◆ **Material shown**:
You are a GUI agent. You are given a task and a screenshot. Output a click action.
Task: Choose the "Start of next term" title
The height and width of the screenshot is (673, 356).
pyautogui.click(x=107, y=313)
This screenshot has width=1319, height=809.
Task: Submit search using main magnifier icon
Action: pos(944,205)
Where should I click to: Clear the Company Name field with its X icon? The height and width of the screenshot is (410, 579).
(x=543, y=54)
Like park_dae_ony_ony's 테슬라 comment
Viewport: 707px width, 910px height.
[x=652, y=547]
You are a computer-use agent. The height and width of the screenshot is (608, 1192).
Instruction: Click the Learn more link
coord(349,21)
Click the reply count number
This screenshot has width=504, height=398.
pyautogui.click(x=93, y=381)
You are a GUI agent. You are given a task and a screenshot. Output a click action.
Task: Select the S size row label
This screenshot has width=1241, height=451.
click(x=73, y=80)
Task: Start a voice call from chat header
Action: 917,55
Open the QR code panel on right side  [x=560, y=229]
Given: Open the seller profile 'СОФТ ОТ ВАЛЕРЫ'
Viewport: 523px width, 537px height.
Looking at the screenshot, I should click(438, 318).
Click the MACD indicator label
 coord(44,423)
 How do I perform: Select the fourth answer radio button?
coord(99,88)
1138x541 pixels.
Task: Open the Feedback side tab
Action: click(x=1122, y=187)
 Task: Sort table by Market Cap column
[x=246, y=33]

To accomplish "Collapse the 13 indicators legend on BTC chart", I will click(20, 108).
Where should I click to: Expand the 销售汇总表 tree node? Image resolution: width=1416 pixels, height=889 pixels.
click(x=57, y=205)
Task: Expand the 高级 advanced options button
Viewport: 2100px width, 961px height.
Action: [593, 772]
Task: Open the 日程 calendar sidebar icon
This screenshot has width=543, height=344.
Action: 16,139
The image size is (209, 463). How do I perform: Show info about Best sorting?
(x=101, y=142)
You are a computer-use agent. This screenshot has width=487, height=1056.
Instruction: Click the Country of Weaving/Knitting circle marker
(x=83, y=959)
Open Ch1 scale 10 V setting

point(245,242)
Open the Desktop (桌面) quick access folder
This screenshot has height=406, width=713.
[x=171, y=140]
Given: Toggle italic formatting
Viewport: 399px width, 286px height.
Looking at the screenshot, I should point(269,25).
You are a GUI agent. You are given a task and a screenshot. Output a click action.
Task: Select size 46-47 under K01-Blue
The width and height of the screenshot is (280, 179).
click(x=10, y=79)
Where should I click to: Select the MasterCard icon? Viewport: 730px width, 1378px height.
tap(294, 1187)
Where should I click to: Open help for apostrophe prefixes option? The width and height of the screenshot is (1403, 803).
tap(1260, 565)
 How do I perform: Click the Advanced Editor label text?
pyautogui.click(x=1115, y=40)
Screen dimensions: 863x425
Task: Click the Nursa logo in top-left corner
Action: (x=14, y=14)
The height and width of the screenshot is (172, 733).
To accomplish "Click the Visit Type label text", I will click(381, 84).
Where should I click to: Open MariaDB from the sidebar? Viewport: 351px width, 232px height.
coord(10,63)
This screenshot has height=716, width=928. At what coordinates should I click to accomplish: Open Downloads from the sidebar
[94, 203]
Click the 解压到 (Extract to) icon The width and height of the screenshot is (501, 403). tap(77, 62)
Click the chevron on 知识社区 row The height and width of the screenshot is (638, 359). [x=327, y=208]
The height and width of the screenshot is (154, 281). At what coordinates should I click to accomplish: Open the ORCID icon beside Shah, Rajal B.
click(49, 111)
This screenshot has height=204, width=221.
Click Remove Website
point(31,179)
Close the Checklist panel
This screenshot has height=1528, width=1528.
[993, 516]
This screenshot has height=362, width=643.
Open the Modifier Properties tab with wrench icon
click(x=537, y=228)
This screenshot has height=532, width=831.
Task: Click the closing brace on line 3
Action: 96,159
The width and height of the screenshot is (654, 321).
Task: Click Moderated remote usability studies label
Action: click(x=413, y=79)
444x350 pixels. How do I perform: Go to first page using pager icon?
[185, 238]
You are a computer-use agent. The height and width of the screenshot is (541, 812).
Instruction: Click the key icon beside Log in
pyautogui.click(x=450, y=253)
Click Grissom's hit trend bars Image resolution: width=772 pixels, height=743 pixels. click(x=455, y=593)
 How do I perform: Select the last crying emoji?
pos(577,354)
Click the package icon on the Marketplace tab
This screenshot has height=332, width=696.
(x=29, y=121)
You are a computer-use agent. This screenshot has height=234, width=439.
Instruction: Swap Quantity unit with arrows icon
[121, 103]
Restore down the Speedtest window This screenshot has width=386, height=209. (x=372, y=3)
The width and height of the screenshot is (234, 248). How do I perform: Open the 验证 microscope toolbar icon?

◆ **Your objective**: Set down the entries above exactly as they appear, everything from the line containing "has width=487, height=1056." down to the line containing "click(x=10, y=79)", with both of those lines included.

◆ **Answer to the exercise**:
You are a computer-use agent. This screenshot has width=487, height=1056.
Instruction: Click the Country of Weaving/Knitting circle marker
(x=83, y=959)
Open Ch1 scale 10 V setting

point(245,242)
Open the Desktop (桌面) quick access folder
This screenshot has height=406, width=713.
[x=171, y=140]
Given: Toggle italic formatting
Viewport: 399px width, 286px height.
Looking at the screenshot, I should point(269,25).
You are a GUI agent. You are given a task and a screenshot. Output a click action.
Task: Select size 46-47 under K01-Blue
The width and height of the screenshot is (280, 179).
click(x=10, y=79)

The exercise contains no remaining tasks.